An embryo biopsy involves sampling a few cells from the trophoectoderm of the blastocyst embryo. If all the cells have the same result, then they are labelled as abnormal (aneuploid) or normal (euploid). If most of the cells are abnormal (but some are normal) it would be labelled as high-level mosaicism, and if most of the cells are normal (but some are abnormal) it would be labelled as low-level mosaicism.
The level of mosaicism may vary in each biopsy and cannot predict the true level of mosaicism in the entire embryo. Embryos reported as low mosaic have been shown to have significant reproductive potential; some studies suggesting almost as high as euploid embryos. Embryos reported as high mosaic may have some reproductive potential but with lower implantation rates and higher risk of miscarriage in comparison with euploid and low mosaic embryos. Further genetic counseling is strongly recommended for mosaic results.

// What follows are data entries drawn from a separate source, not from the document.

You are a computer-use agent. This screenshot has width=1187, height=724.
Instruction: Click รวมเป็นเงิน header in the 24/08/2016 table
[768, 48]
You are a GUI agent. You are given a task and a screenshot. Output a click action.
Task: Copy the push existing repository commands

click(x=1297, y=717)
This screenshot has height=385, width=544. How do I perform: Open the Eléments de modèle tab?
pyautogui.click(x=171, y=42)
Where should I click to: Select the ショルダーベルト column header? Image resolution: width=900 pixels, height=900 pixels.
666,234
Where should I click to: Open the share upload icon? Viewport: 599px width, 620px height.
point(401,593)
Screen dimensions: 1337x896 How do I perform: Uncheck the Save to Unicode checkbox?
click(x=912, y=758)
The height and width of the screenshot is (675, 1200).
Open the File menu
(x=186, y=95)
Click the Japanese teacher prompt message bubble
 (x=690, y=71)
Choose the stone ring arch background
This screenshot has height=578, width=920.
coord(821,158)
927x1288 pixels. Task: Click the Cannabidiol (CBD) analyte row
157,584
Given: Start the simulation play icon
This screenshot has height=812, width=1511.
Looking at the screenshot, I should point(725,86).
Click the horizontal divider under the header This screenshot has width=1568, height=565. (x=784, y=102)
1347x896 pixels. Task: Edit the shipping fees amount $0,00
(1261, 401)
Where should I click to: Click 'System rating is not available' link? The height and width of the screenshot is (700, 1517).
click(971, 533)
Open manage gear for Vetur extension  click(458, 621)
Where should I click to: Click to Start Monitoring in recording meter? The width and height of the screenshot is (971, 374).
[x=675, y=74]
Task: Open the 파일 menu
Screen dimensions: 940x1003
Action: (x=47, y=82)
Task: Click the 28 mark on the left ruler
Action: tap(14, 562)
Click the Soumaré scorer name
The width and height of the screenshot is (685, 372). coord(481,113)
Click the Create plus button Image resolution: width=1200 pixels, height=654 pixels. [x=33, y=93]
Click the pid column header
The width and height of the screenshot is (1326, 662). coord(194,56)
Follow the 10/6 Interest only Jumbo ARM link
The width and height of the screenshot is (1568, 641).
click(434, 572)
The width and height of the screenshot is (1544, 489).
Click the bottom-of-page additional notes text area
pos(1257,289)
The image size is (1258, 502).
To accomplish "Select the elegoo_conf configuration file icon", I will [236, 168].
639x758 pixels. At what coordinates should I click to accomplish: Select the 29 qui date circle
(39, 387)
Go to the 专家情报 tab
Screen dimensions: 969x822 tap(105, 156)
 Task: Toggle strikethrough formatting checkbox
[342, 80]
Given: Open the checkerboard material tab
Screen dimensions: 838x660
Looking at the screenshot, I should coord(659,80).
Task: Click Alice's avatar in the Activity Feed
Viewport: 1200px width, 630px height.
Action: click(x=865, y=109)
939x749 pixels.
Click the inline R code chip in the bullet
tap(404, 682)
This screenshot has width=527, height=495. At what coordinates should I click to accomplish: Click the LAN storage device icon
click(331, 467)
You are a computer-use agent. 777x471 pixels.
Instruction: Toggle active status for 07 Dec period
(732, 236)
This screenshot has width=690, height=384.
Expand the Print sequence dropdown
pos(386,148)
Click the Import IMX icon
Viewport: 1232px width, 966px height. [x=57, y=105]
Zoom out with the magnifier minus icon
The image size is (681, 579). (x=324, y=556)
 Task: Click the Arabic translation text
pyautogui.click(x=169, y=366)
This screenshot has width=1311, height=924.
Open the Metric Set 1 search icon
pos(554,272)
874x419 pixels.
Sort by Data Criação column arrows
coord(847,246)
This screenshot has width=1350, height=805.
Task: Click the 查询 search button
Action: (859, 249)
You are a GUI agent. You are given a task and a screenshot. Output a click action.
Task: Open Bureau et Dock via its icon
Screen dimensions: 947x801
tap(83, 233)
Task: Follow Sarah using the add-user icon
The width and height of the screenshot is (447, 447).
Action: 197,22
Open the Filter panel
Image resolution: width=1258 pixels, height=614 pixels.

If a result could not be obtained for the biopsy, then essentially it is unclear what the underlying chromosomes of the embryo truly are. A no-result outcome does not necessarily mean abnormal and outcome rates vary between genetic testing labs and IVF clinics—at Igenomix, the average no-result rate is two percent, so this not a common result. You will need to discuss this situation with your doctor which might include transferring the embryo (but selecting the PGT-A normal embryos first), not transferring it, or thawing the embryo for a repeat biopsy.
Aneuploid rates tend to increase with female age, but the other results (mosaicism, segmental) are age independent.
It’s recommended you discuss with your clinicians, prior to undergoing PGT-A results, how the results are handled in your clinic as it can vary widely. For example, some clinics will only transfer euploid embryos, while others may transfer no results, low-level mosaicism and even high-mosaicism embryos.
What happens after I have my PGT results?
PGT results will be used by your IVF clinic to help determine which embryos have the best chance of a healthy pregnancy. If you would like genetic counseling to help understand your results, the genetic testing provider should be able to assist you with this. Igenomix offers complimentary results counseling for all PGT patients.